Acceptance of globalization and modernization leads Muhammadiyah to argue that it "faces certain challenges, such as amending its messages, even its core Islamic doctrine, so it can be assimilated by the masses. Some Muhammadiyah figures have even begun to develop Islamic Sociology, Social Islamic Psychology . . . Others are shaping Islamic sciences and technologies . . . This frenetic rush is an effort to catch up where Islam was left behind." (The latter comment is, it seems, intended as self-praise).

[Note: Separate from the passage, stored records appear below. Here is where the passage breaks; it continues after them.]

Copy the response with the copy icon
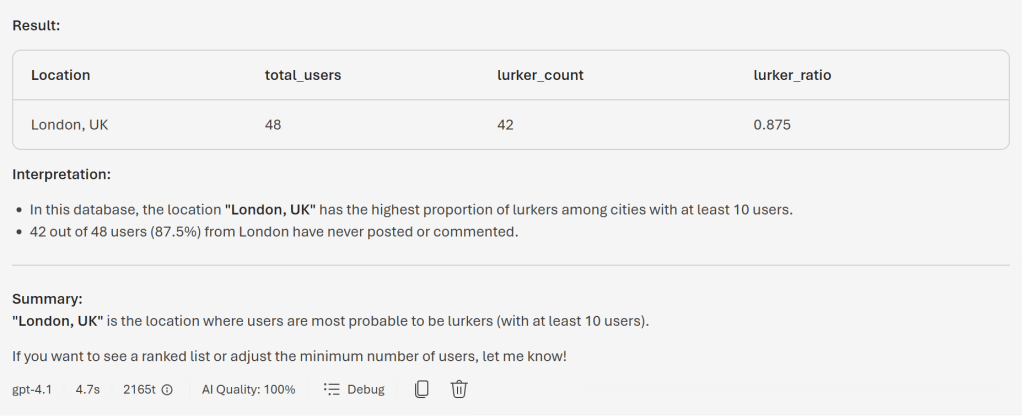 click(x=422, y=389)
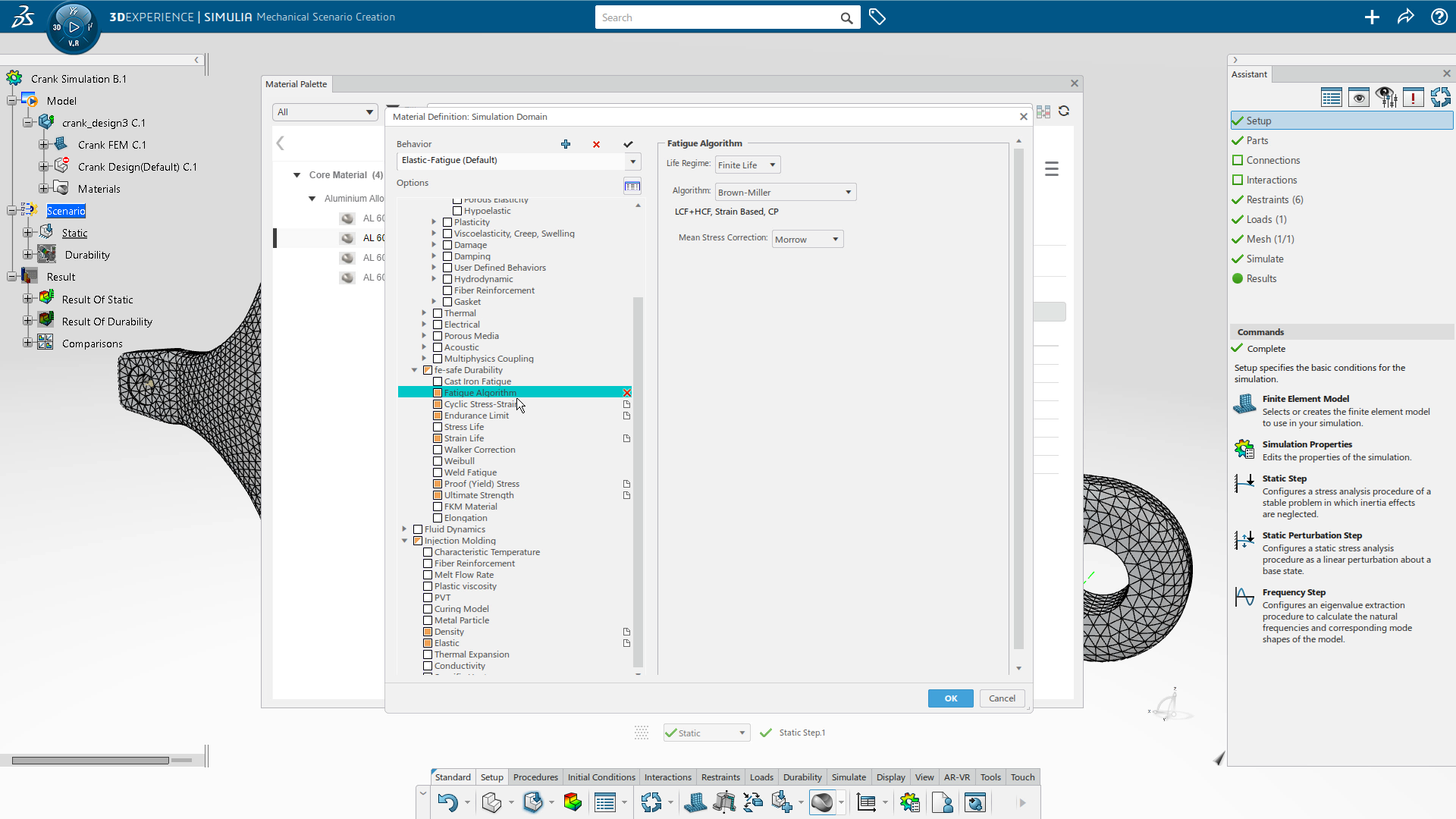The width and height of the screenshot is (1456, 819).
Task: Click the Finite Element Model toolbar icon
Action: pyautogui.click(x=695, y=802)
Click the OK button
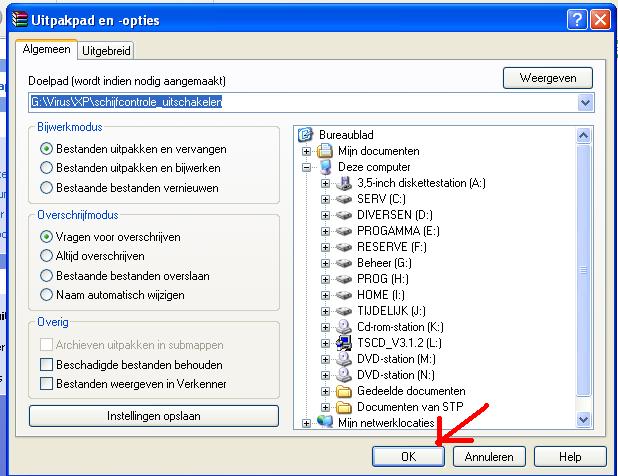This screenshot has height=476, width=618. click(407, 456)
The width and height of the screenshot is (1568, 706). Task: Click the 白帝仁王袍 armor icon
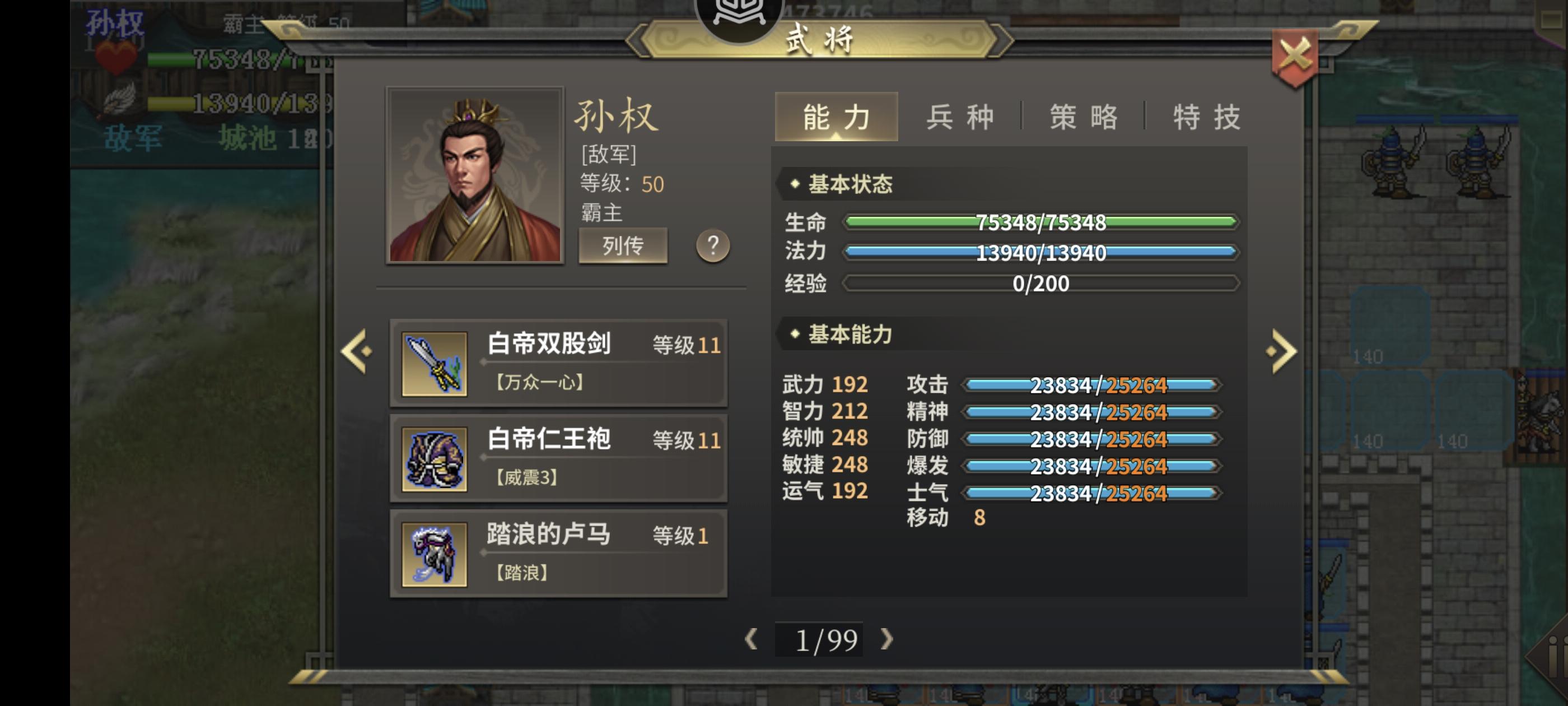434,459
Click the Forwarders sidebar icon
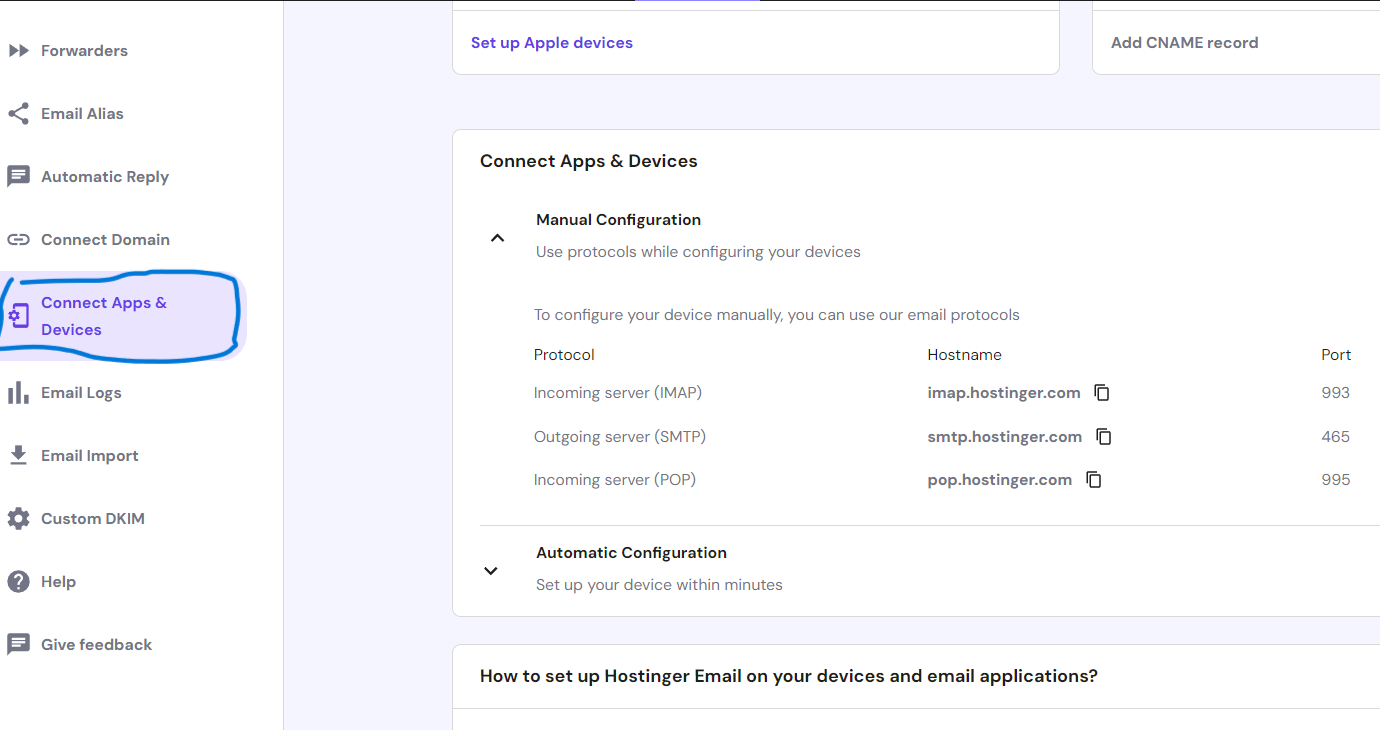 [18, 51]
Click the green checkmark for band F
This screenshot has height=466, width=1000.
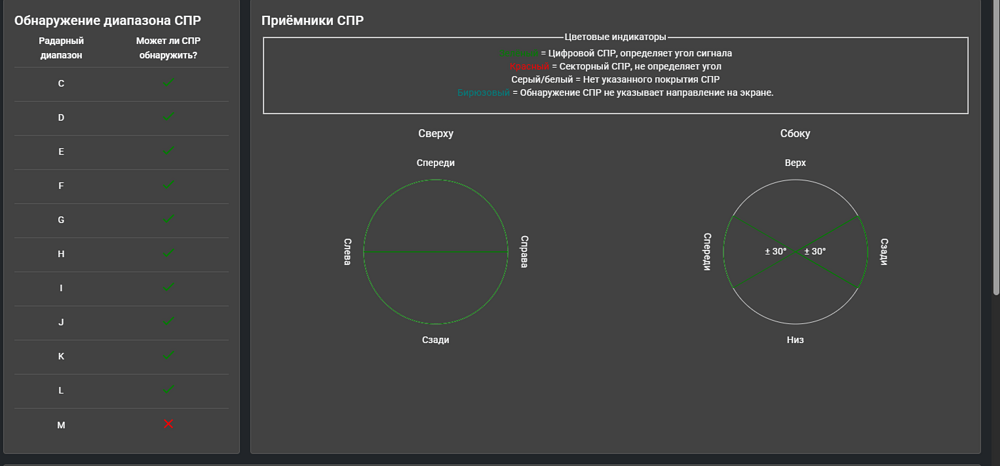168,185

I had been told in an email by my Muhammadiyah contact that "Islamic fundamentalism is in vogue in recent years in Indonesia, including within the Muhammadiyah community, even though not in the mainstream. [S]ome leaders of radical Islam have a Saudi academic background, and want to spread their understanding of Islam." A few young members of the movement with whom I met were influenced by the Wahhabi claim of purifying Islam, but one among them, Ahmad Najib Burhani, has published articles in The Jakarta Post opposing such acts of Islamic extremism as an attack on July 8 on a community of the Ahmadiyya, a "post-Islamic" group. The Ahmadis are shunned by most Muslims because they claim that their founder, a late 19th century figure named Mirza Ghulam Ahmad, was a divine prophet comparable to the Messiah of the Jews--Islam recognizes no prophets after Mohammed. Burhani wrote of the assailants in the Ahmadiyya case, which caused considerable debate in Indonesia, "Imprisoned in authoritarianism, someone would speak, attack, and kill in God's name . . . authoritarianism is heresy, the highest sin in Islam."
The Indonesian MUI fatwas turned out to be nothing to worry about. Leaving the sometimes confusing but stimulating atmosphere of Indonesia, I proceeded to Singapore, a place widely identified with a "benign" authoritarianism. I was greeted on my arrival by a headline in The Strait Times, the state-controlled daily in English, proclaiming, "Moderate Muslims thrive in Singapore," and describing Singapore Muslims as "conservative in beliefs and practices [but] against radicalism and terrorism." Many moderate Muslims I have encountered believe that conservatism and traditionalism, rather than reform and liberalism, represent an appropriate alternative to radical Islam. In this way, they somewhat resemble Jewish and Christian neoconservatives.
In Singapore, the restrictive rules under which media function led to a series of speeches I gave being subject to a media blackout. But there as in Indonesia, Muslims are engaged in a highly creative process of self-definition. For example, the Naqshbandi Sufis are anathema to the Saudi Wahhabis, and the Singapore Naqshbandis had held their spiritual services in the Kampung Siglap mosque, off Marine Parade Road, which increasingly came under the Wahhabi influence. Eventually, the mosque officials barred the Sufis from entering the structure. The Naqshbandis responded by holding their observances in the mosque entranceway, and after several such instances, the Wahhabis gave up. Today, the youthful Naqshbandis of Singapore recount with a laugh, "we meet in a Wahhabi mosque!" From every indication, Islam in southeast Asia will continue to produce surprising, and, let us hope, positive developments.